WORK TO BE COMPLETED
Beginning with the line below that contains "Task: Toggle the Home Mode Status switch" and ending with the line that contains "This screenshot has height=929, width=1288.", copy every line exactly. Copy nothing else.

________

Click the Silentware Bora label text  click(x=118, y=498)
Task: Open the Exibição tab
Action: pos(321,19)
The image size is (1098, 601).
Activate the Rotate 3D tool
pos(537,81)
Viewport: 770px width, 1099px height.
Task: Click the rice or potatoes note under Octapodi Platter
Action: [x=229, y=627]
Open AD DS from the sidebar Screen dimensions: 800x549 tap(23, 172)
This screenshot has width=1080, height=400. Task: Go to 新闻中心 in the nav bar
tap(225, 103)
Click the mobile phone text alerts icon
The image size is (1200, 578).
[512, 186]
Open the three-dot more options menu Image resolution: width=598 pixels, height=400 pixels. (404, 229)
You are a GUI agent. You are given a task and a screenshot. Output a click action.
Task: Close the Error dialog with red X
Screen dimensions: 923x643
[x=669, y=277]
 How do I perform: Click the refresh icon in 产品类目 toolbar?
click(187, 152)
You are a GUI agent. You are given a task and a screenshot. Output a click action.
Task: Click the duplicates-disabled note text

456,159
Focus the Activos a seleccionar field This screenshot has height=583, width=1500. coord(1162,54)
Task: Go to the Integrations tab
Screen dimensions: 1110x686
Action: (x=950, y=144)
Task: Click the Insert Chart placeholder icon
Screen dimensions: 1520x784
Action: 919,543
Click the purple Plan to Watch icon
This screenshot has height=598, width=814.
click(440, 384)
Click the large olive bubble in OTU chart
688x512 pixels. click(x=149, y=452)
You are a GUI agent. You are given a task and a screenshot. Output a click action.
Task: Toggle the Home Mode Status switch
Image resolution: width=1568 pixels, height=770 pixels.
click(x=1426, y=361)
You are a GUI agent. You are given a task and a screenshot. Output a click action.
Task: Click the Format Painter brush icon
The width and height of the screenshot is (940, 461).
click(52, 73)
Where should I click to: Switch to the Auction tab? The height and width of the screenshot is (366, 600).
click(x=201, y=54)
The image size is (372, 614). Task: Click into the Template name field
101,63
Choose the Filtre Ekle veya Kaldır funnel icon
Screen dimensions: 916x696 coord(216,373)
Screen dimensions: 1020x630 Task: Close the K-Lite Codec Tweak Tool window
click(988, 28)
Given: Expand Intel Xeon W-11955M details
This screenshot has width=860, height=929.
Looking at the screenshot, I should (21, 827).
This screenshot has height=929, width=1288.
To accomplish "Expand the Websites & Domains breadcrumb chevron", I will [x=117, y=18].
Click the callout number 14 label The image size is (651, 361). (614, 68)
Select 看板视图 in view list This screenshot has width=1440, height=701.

________

RESULT OF THIS EXERCISE
Task: Toggle the Home Mode Status switch
Image resolution: width=1568 pixels, height=770 pixels.
click(x=1426, y=361)
You are a GUI agent. You are given a task and a screenshot. Output a click action.
Task: Click the Format Painter brush icon
The width and height of the screenshot is (940, 461).
click(52, 73)
Where should I click to: Switch to the Auction tab? The height and width of the screenshot is (366, 600).
click(x=201, y=54)
The image size is (372, 614). Task: Click into the Template name field
101,63
Choose the Filtre Ekle veya Kaldır funnel icon
Screen dimensions: 916x696 coord(216,373)
Screen dimensions: 1020x630 Task: Close the K-Lite Codec Tweak Tool window
click(988, 28)
Given: Expand Intel Xeon W-11955M details
This screenshot has width=860, height=929.
Looking at the screenshot, I should (21, 827).
This screenshot has height=929, width=1288.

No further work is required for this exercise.